Page excerpt:
* * *

Metricbeat: test_start_stop failure on Win 10 #37841

sharbuz · 2024-02-02T14:46:41Z

Flaky Test

Test Name: tests\system\test_reload.py::Test::test_start_stop

Link:

beats/metricbeat/tests/system/test_reload.py

Lines 46 to 90 in 5e5f5d4

    
               @unittest.skipUnless(re.match("(?i)linux|darwin|freebsd|openbsd", sys.platform), "os") 
        
               def test_start_stop(self): 
        
                   """ 
        
                   Test if module is properly started and stopped 
        
                   """ 
        
                   self.render_config_template( 
        
                       reload=True, 
        
                       reload_path=self.working_dir + "/configs/*.yml", 
        
                       flush_min_events=1, 
        
                   ) 
        
                   os.mkdir(self.working_dir + "/configs/") 
        
                   config_path = self.working_dir + "/configs/system.yml" 
        
                   proc = self.start_beat() 
        
                   # Ensure no modules are loaded 
        
                   self.wait_until( 
        
                       lambda: self.log_contains("Start list: 0, Stop list: 0"), 
        
                       max_timeout=10) 
        
                   systemConfig = """ 
        
           - module: system 
        
             metricsets: ["cpu"] 
        
             period: 1s 
        
           """ 
        
                   with open(config_path, 'w') as f: 
        
                       f.write(systemConfig) 
        
                   # Ensure the module is started 
        
                   self.wait_until( 
        
                       lambda: self.log_contains("Start list: 1, Stop list: 0"), 
        
                       max_timeout=10) 
        
                   # Remove config again 
        
                   os.remove(config_path) 
        
                   # Ensure the module is stopped 
        
                   self.wait_until( 
        
                       lambda: self.log_contains("Start list: 0, Stop list: 1"), 
        
                       max_timeout=10) 
        
                   time.sleep(1) 
        
                   proc.check_kill_and_wait()

Branch: main (related PR: Enable tests that were muted during migration #40387)

* * *

Work to complete:
(A) Please decide whether each statement agrees with the flaky-test report, answering yes or no and quoting the deciding words from it: (i) the system module configuration names the "cpu" metricset; (ii) the system module configuration sets a period of 5s; (iii) the report gives the branch as main.
(B) From the flaky-test report, quote the part that begins with the words containing "# Ensure the module is stopped" and ends with "time.sleep(1)".

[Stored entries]
* * *

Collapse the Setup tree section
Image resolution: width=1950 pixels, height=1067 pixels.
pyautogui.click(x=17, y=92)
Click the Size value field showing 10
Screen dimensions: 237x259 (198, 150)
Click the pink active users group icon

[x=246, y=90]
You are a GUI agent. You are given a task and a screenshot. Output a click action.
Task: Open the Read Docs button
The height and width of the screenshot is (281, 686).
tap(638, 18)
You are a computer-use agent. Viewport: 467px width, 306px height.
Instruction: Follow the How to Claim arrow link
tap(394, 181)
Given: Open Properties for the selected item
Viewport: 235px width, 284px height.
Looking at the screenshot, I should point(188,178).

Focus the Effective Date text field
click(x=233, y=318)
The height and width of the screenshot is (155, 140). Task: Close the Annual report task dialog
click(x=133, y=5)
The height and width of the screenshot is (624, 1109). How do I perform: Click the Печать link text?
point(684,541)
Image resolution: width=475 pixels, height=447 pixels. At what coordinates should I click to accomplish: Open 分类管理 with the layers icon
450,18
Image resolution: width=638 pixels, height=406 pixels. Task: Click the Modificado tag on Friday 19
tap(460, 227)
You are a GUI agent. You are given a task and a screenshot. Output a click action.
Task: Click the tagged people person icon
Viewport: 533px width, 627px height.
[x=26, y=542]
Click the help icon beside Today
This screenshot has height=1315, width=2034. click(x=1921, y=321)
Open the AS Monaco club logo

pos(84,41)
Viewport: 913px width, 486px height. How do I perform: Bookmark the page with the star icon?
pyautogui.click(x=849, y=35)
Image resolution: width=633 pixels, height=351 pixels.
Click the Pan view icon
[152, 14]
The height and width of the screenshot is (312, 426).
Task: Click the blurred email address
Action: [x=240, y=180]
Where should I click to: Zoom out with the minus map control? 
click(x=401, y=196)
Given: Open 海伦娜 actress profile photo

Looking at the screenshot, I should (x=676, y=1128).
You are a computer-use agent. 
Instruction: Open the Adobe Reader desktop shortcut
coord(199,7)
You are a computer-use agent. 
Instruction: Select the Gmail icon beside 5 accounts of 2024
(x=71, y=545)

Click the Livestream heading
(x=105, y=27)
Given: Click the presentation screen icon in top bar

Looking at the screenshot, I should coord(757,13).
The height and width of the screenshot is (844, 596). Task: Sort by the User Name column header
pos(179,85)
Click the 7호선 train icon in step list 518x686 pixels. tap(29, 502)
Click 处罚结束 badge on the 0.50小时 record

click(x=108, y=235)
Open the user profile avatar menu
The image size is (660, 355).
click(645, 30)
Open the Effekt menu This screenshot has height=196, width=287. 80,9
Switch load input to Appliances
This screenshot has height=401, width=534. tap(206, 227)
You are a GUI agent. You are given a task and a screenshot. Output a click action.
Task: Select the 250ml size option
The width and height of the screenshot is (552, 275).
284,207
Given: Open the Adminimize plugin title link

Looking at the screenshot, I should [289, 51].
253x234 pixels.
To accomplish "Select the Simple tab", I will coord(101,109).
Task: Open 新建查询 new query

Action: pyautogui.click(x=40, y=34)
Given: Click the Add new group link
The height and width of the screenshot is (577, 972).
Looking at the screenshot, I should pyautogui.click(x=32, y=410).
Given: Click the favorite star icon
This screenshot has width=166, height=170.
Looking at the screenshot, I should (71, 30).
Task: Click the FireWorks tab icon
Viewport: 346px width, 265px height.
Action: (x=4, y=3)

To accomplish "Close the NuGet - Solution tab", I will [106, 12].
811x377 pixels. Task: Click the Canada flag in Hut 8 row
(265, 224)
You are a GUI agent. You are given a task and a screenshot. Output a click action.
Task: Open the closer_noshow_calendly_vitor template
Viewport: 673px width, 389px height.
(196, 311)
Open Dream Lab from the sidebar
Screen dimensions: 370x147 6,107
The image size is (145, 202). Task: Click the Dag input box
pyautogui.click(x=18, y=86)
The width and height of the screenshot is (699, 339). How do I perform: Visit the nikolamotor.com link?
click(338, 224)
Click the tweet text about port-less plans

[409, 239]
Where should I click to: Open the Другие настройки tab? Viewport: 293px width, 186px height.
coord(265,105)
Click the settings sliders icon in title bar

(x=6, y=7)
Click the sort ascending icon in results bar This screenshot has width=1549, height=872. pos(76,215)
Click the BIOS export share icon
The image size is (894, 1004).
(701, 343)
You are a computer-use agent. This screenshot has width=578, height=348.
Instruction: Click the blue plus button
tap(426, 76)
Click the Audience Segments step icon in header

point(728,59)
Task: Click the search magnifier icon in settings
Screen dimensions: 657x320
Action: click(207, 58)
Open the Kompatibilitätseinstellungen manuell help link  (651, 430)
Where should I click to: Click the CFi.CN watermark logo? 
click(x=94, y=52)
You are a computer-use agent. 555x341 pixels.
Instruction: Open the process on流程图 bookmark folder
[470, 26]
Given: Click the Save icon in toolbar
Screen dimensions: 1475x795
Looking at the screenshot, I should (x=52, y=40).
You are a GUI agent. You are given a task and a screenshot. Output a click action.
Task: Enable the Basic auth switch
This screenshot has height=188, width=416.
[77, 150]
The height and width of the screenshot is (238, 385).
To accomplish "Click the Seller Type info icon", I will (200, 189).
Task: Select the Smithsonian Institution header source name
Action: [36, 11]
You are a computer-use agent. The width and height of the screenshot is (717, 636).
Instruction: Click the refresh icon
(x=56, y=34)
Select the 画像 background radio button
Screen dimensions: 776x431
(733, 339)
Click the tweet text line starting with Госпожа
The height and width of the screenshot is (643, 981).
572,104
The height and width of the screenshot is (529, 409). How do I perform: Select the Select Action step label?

* * *

Completed exercise:
(A)
(i) Yes: "metricsets: ["cpu"]"
(ii) No: "period: 1s"
(iii) Yes: "Branch: main"

(B)
# Ensure the module is stopped 
        
                   self.wait_until( 
        
                       lambda: self.log_contains("Start list: 0, Stop list: 1"), 
        
                       max_timeout=10) 
        
                   time.sleep(1)